If Gianni Infantino should be upset at scepticism enshrouding his first year as FIFA president then he need only delve back into the archives deep in his vast bunker across the road from Zurich zoo.
In the June 2004 edition of the world football federation’s monthly magazine he would read:
“We have recently reorganised FIFA and made a number of changes to our internal structures and personnel. These measures have had the desired effect and have helped to enhance efficiency, professionalism and unity.”
Those were the words of the then general secretary Urs Linsi. They were parroted any number of times by Sepp Blatter on his way into outer darkness. The revered Jules Rimet probably said much the same after Carl Hirschman’s poor investments almost bankrupted FIFA in the late 1920s.
Infantino and Fatma Samoura his secretary-general (the title was turned around to echo United Nations grandiosity during Jerome Valcke’s command) have elicited the same sentiments.

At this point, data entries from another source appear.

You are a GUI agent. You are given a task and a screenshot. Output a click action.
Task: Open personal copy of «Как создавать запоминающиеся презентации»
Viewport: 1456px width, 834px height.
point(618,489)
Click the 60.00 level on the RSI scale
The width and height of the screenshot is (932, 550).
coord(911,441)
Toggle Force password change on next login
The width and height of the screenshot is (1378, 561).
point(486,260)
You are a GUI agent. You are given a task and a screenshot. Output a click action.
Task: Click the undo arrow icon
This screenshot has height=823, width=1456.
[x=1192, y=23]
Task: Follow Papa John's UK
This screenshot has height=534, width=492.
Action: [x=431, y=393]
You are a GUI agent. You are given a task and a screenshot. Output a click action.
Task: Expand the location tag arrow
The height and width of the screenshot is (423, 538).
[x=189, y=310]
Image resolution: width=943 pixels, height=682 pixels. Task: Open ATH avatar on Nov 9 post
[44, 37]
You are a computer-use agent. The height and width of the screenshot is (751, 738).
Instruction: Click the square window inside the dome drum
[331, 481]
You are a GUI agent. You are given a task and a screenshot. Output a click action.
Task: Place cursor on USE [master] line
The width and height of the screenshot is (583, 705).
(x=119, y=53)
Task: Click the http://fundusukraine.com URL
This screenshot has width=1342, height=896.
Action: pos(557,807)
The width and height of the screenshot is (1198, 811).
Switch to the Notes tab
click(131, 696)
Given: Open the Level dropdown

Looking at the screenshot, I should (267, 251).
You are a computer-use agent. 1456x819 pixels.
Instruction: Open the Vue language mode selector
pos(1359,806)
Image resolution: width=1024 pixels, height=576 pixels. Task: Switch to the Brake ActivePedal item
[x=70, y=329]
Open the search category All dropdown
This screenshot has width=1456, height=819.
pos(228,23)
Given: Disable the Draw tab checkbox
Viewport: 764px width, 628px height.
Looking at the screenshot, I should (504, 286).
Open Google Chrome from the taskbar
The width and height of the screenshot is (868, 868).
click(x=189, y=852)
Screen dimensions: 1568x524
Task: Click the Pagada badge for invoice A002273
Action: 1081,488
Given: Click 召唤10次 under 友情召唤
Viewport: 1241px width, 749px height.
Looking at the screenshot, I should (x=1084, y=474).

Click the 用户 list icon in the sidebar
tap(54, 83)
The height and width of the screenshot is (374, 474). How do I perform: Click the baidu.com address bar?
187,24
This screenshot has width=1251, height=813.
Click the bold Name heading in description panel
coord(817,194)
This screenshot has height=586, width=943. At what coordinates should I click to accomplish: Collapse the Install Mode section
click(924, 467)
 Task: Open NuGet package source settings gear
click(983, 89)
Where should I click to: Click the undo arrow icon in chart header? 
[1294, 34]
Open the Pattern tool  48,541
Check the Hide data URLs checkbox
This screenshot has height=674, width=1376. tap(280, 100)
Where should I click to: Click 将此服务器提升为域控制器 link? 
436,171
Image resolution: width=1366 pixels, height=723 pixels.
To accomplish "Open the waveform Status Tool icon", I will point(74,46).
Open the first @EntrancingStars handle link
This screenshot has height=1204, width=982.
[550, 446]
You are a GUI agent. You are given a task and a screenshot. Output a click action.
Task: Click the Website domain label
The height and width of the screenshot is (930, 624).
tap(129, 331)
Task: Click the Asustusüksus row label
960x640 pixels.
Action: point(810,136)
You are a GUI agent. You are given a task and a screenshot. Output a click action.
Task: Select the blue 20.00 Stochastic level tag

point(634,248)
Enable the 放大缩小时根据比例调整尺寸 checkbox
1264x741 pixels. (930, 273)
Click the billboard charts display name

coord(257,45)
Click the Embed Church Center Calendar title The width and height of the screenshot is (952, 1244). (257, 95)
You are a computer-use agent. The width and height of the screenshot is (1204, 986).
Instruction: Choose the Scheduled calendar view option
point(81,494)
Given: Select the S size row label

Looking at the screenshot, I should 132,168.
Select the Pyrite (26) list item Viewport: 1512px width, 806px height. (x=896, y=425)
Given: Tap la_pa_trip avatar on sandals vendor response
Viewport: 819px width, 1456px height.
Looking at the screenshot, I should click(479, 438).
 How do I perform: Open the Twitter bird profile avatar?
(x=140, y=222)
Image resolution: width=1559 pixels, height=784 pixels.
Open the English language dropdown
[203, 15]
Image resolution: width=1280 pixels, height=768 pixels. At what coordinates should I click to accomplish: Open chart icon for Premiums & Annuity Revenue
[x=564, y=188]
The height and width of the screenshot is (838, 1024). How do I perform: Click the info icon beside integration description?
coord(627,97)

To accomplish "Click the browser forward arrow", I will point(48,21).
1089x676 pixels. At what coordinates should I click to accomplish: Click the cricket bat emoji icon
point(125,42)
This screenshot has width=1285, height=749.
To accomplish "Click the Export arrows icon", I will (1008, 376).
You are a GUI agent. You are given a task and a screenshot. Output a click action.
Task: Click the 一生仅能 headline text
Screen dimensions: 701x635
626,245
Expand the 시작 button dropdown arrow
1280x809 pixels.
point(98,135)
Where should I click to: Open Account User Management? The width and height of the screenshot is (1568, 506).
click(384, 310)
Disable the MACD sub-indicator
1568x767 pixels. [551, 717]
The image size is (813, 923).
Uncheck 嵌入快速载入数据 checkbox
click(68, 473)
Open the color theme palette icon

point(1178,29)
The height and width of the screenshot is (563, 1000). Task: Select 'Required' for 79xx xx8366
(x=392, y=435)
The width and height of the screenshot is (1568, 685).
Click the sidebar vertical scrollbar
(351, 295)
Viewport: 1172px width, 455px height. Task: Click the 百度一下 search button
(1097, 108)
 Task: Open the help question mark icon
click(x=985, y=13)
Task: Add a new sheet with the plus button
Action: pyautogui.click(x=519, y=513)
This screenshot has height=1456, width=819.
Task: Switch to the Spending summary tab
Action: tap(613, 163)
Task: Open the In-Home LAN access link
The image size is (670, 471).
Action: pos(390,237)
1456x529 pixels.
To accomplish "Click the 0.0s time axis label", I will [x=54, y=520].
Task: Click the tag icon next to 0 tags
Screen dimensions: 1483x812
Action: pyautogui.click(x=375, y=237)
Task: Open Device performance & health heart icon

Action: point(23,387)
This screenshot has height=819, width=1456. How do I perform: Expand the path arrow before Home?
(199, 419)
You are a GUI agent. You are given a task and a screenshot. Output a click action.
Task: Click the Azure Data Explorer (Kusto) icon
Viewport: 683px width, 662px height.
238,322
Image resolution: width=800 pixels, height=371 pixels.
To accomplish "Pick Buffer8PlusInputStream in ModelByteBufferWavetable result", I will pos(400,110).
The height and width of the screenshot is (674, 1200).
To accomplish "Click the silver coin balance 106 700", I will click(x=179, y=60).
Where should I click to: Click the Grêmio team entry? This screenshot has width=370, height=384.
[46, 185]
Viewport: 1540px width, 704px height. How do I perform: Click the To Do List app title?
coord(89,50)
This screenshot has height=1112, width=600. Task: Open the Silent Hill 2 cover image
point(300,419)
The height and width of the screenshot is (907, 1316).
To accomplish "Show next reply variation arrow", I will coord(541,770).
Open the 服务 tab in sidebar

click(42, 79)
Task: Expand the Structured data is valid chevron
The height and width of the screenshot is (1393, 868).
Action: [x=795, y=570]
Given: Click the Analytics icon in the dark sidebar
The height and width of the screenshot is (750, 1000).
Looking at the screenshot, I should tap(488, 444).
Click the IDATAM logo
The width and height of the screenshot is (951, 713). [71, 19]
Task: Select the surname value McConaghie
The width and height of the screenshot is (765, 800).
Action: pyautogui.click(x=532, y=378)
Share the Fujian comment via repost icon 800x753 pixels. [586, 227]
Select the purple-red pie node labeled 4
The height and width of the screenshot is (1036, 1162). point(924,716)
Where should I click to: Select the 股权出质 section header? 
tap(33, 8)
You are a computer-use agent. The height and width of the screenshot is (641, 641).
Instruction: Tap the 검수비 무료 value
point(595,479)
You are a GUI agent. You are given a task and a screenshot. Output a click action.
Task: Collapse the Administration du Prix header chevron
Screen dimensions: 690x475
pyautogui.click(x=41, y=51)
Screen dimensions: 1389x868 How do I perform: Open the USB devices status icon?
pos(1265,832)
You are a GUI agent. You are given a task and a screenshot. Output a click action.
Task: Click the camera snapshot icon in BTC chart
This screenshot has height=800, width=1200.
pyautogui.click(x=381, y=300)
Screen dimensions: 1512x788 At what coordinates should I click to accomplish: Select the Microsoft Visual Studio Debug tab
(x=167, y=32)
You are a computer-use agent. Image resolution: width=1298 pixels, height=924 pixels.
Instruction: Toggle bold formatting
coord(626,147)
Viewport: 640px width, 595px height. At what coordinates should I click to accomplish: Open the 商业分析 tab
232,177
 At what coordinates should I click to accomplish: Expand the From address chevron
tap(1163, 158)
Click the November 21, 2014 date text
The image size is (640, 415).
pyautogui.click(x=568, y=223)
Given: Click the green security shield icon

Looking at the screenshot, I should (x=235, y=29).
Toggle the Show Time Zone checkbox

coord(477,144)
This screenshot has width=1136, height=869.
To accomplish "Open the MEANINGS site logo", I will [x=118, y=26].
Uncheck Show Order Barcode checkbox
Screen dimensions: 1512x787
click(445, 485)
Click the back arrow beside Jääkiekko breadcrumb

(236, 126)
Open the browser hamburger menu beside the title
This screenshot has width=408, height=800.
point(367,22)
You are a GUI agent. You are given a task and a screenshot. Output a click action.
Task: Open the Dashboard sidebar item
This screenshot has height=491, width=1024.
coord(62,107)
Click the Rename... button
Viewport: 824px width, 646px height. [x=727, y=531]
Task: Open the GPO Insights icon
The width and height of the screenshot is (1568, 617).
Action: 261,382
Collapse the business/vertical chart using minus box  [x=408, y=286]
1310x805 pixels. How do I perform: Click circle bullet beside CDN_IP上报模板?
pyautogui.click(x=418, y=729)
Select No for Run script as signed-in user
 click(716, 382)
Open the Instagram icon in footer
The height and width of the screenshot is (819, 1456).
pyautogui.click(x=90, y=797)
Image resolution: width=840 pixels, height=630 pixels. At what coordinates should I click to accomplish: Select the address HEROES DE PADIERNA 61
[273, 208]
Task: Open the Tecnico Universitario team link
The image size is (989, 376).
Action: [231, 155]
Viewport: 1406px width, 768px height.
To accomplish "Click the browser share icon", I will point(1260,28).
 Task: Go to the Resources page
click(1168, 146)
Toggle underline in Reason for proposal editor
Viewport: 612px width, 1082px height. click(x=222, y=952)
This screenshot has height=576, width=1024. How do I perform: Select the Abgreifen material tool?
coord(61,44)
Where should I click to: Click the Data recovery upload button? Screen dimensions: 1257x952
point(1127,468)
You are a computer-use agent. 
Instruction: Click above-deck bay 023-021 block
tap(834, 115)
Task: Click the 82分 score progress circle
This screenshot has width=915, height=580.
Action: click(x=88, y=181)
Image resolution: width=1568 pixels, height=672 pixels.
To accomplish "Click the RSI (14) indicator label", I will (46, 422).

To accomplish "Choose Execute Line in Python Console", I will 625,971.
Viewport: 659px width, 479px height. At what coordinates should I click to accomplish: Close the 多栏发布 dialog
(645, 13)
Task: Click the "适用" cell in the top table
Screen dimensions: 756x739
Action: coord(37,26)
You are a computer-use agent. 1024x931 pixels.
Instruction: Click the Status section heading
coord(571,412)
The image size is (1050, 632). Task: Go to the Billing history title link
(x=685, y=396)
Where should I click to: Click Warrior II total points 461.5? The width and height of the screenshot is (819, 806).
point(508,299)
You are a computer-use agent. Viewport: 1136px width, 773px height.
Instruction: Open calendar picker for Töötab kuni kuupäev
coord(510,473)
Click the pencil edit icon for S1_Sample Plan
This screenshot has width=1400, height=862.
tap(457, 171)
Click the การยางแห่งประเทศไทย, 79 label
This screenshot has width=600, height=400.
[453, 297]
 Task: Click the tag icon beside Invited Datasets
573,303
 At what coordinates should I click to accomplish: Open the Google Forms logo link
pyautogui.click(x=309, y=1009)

They should beware: The world has heard it all before, not only once, but time and time and time again.
Cost cutting
Patience and credibility in the game’s leaders – and, by direct association FIFA itself – have been exploded by plain and repetitious untruth.
This was tough on FIFA’s workers on the ground using football in the spheres of health, education and – yes, despite all the fraudsters – development.
Samoura says that FIFA’s latest cost-cutting measures (yawn) have trimmed 81 members of staff out of 400. Doubtless some were complacent time-servers. Others, however, were good people whose experience in troubled transitional times should have been valued by the flood of newcomers (some badly off-message).
Infantino was elected as president, to serve out the remaining three years of Blatter’s four-year mandate, on February 26 last year in Zurich.
He might have brought some humility to the role after his narrow victory over Bahrain’s Asian president, Sheikh Salman bin Ibrahim Al Khalifa.
After all, Infantino was only a stop-gap candidate from UEFA in case its then president Michel Platini was barred over his ethics breach (Also because none of the UEFA exco members trusted any of their colleagues to step in).
No chance.
The two main planks of Infantino’s manifesto were winners: more money for development and more World Cup places. There was a palpable ripple of approval in the congress hall when he pointed out to the delegates: “FIFA’s money is your money.”
Same old story
Trouble was, once the Swiss-Italian had been elected the man who wielded his new-found power, as a critical German newspaper commented, was “too much Italian and too little Swiss.”
It’s a common problem. Blatter once admitted to this writer that he had an awful first year after stepping up from president in 1998 because he tried to do too much too soon and failed to comprehend the sudden sycophancy surrounding him.
Thus Infantino sought from the outset to be the power-president rather than follow the team leader concept of the then audit chairman Domenico Scala (Remember him?).
In Infantino’s haste to make a difference (not in itself a bad idea) his initial months suggested less an adult strategist, rather a delighted child let loose in a sweet shop.
‘Legends’ sideshow
His star-struck ‘legends’ project was a perfect example of a distraction which has brought nothing in terms of transparency or efficiency or credibility or respect. Indeed, it raised the opposite imagery of a playboy-round-town.
The affair of the private jets – Russia and Qatar – and the ostentatious family visit to pop in on the Pope brought Infantino sailing close to the ethics wind. Poor judgment even if there is logical case for World Cup organisers – FIFA’s business partners, after all – funding his inspection visit.
On the credit side Infantino has kept, and quickly, his campaign promises to expand the World Cup and ramp up the development cash. The supervision structures have been reorganised and his regional ‘executive summits’ (in effect going over the heads of the confederations) have proved popular with FA leaders.
Critics say the summits have offered Infantino a more direct input than any previous president into regional politics though, considering the state of confeds such as CONMEBOL (South America) and CAF (Africa), that has a positive potential.
Troubles ahead
Infantino has difficult issues around the corner.
The major FIFAGate trials will start in November which will rake up all the mire of ‘FIFA Past’ which means the $100m-a-year legal services of Quinn Emanuel must remain an ongoing drain on finances to ensure FIFA maintains its crucial ‘victim status’ in the US courts.
If speculation in Zurich is accurate that Infantino wants congress in May to sack ethics judge Hans-Joachim Eckert and investigator Cornel Borbely then he and ‘his’ FIFA could soon be dead and buried.
In the wider world FIFA remains two major sponsors short in its World Cup stable and the projected regional sponsor concept has proved unattractive to a market which far prefers to throw money at the week-by-week projection of the club game (Champions League, Premier League, Bundesliga, LaLiga etc).
A projected black hole in the accounts to be reported at congress in Bahrain in May will raise questions about Infantino’s ability to match his development cash promise. This is crucial not only for FIFA but for him personally with an eye on re-election in 2019 for a full four-year term.
As Urs Linsi said, in FIFA Monthly in June 2004: “Once you have reached the top it takes even more hard work to stay there.”